Which lines run from the line with "This screenshot has height=503, width=1876." through the line with "Open the Būvprojekts tab beside Rēķini" in the entries below? Print them exactly, both ends included, and nothing more.
------ Exercise materials
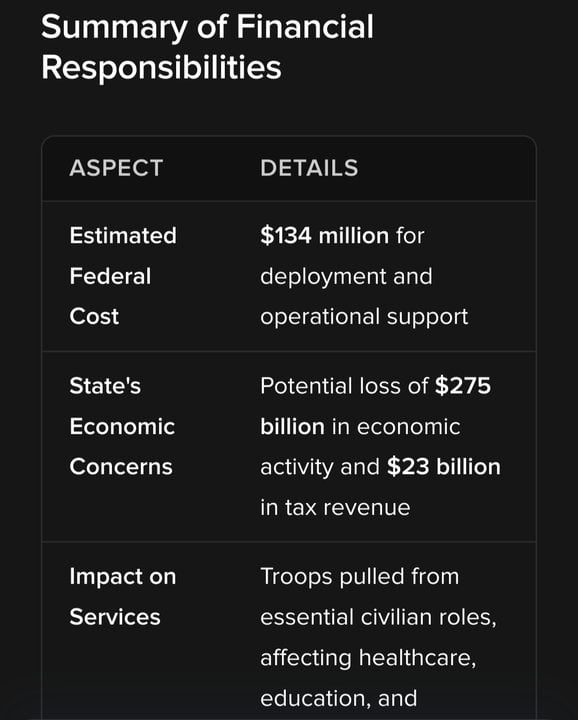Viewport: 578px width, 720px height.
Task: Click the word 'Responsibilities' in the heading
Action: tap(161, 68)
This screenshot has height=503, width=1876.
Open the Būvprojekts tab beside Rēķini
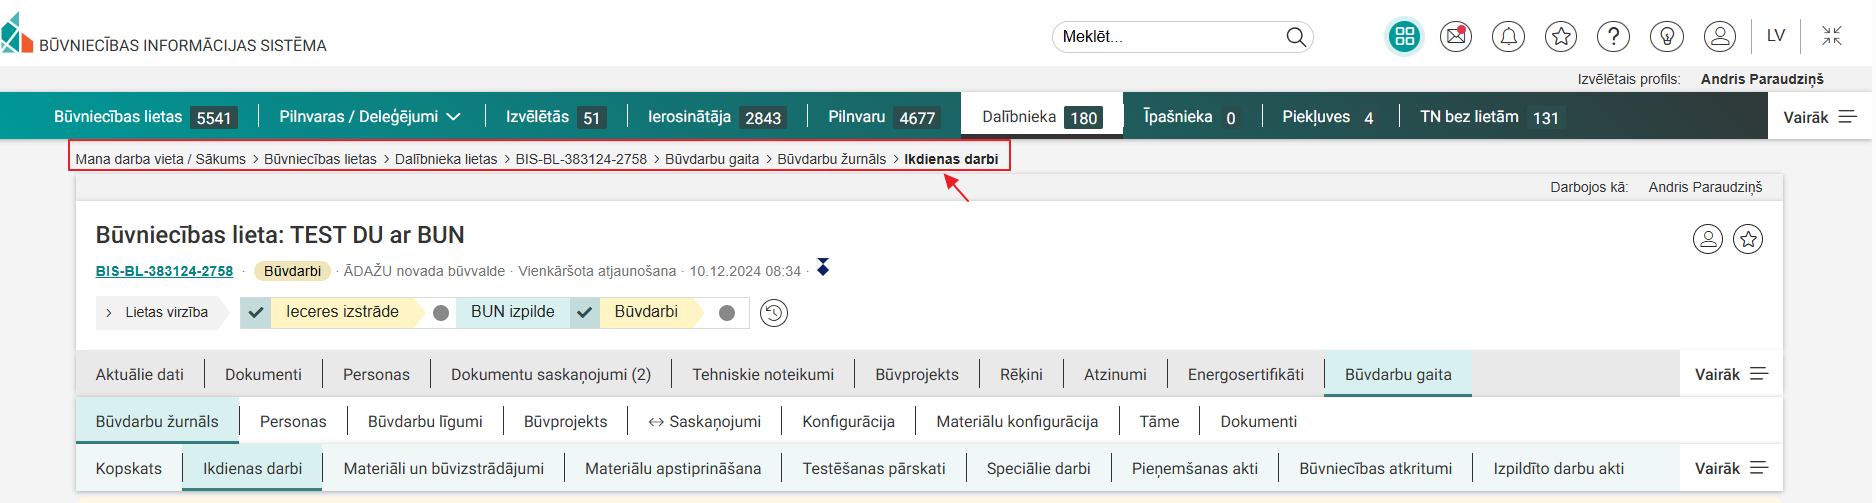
------------
------ Exercise materials
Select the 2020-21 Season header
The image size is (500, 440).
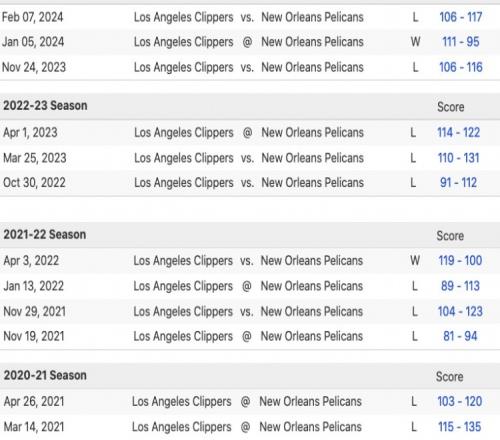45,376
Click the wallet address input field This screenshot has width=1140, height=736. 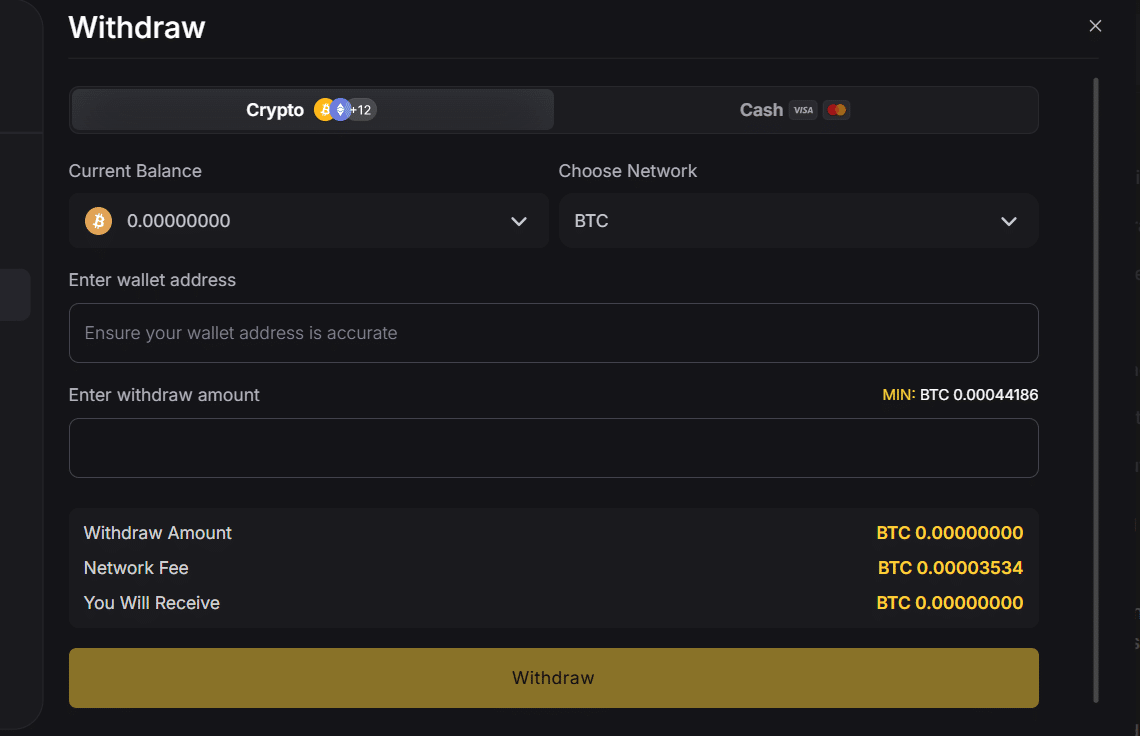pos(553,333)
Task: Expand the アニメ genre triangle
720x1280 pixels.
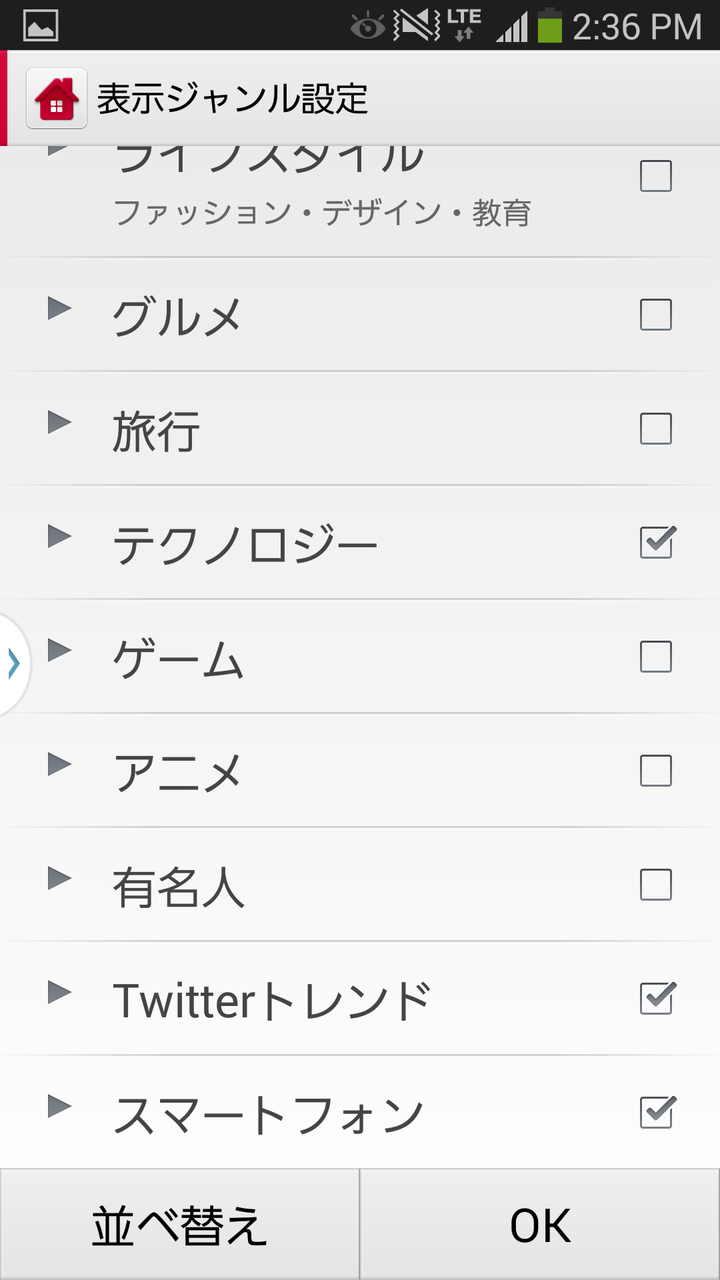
------------
Result for this exercise —
This screenshot has height=503, width=1876.
Open the Būvprojekts tab beside Rēķini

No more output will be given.